Poor Work-life Balance and Career Disconnect Force Employees to Leave their Organization

Daniel is a high-performing employee who has always met his individual targets.

He is well-read and has a very friendly relationship with his work colleagues and managers.

His manager relies on Daniel’s round-the-clock availability and expects him to solve all the company’s problems.

But, the company has no plans to upskill Daniel or move him to a more competitive role in a different department where he can showcase his other skills.

In fact, the company expects Daniel to take on more work and create more space in his personal space to accommodate unplanned team meetings, phone calls, and client requests. 

What do you think Daniel is thinking of doing right now in his career?

Probably quit in the next 6 months. If he had a burnout issue, he could take up a part-time job, or simply retire permanently from the role.

Sadly, Daniel is not the only worker who is thinking of quitting the job.

Employees are exploring new avenues in the job market all the time irrespective of how well their employer currently pays them.

According to a recent report published by Ceridian, 90% of respondents feel stuck in their current jobs due to various reasons. Lack of flexible work timings, poor work-life balance, and rigid career roadmaps in their current jobs force employees to actively look out for a new job elsewhere. They seek flexibility in their careers, and not flexi-jobs, which means employees like Daniel would switch their jobs very soon if their employer doesn’t offer them a lateral promotion with a better work-life balance.

Employers are Disconnected from Career Roadmaps of their Employees

Employees are your most valuable assets. Losing them could mean you are intentionally risking your business to well-known dangers. With good talent hard to come by, your only chance of surviving and flourishing depends on how well you retain your existing workforce.

Every company has its own retention strategy, but is it truly working for them?

According to Ceridian’s report, employers have a huge gap to fill when it comes to offering flexibility at the workplace to their employees. 44% of employees seek an opportunity internally where they are transitioned to a new role or moved to a new department. More than 51% of employees could consider staying back in the organization if they have an opportunity for internal career mobility, backed by adequate upskilling assistance, and personalized growth plans.

The assumption that employees always want to move up the corporate ladder and earn more salaries is a relic in the post-pandemic workplace. Things have changed, and how! Employers are disconnected from the career aspirations that their employees have from their workplace. Ceridian found out that 75% of respondents feel their employers are either disconnected or unsure about career aspirations.

Why do employees leave a company? 

Source; Flexijobs / Whatfix

Employees see the rising number of burnout cases leading to dysfunctional lifestyles and health issues among employees from the senior management cadres as a big deterrent to saying “YES” to promotions. The burnout issue is so chronic among senior leaders that it has forced many of them to contemplate retirement, sabbatical, or working part-time in a less demanding role.

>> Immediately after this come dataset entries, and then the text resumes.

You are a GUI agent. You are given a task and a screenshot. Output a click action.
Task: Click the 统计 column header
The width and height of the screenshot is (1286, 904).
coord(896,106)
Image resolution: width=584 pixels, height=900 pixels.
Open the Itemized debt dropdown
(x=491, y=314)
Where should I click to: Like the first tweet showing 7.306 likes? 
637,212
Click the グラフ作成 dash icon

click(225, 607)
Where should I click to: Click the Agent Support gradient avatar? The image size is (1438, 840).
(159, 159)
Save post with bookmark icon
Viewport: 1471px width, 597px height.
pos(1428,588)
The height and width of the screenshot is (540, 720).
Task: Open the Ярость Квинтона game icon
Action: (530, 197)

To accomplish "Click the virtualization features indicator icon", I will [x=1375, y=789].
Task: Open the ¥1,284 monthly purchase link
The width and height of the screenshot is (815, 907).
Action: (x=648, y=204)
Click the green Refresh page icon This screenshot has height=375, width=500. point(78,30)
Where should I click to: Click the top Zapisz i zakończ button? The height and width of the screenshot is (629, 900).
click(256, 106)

When new employees see this trend among industry veterans, it is bound to have a spiraling effect on the hiring and retention strategy of any organization.

source: Ceridian

That’s why Ceridian’s Pulse of Talent report is such an important asset to validate the need for a better work-life balance that prevents burnout and reduces employee dissatisfaction.

Having a Clear, Goal-oriented Internal Mobility Structure is a Key to Employee Retention

Merely stating that you have a career mobility program for employees is no longer going to keep them in the organization Employees want to see a tangible infrastructure and a strategic investment into career development plans. Most employers provide little or no visibility into what an employee should expect as part of a career development plan at the time of joining or during appraisal. Ceridian found out a majority of employees stated they have no control over their career paths. I think this could be due to two verifiable reasons – first, employees are already neck-deep in their current jobs that they hardly get any time left to pursue certifications or additional upskilling opportunities within the industry. Second, they are unsure if the certifications would align with the career roadmap within their current organizations or the industry.

84% of respondents agreed that a clear career roadmap influences loyalty toward their current employer. When you make an effort to deliver an equitable career mobility roadmap to employees with an enlarged scope of internal promotions, employees feel they are valued.

What kind of training programs do employees want?

Cumulatively, employees want training in leadership skills (26%) and upskilling to transition to a new role (26%). 47% want a skill-focused training program that would help them stay relevant and current in their existing roles. Now, Ceridian found that older employees are less likely to be picked for training programs. Employees aged more than 65 years received no assistance in training last year.

Personalized learning and development plan to promote internal mobility in the workplace, with equitable opportunities for all, is the way to move forward in the industry. Providing adequate training to middle managers, streamlining workplace collaboration, and adopting HCM software for managing employee experience could bolster your retention strategy in 2023.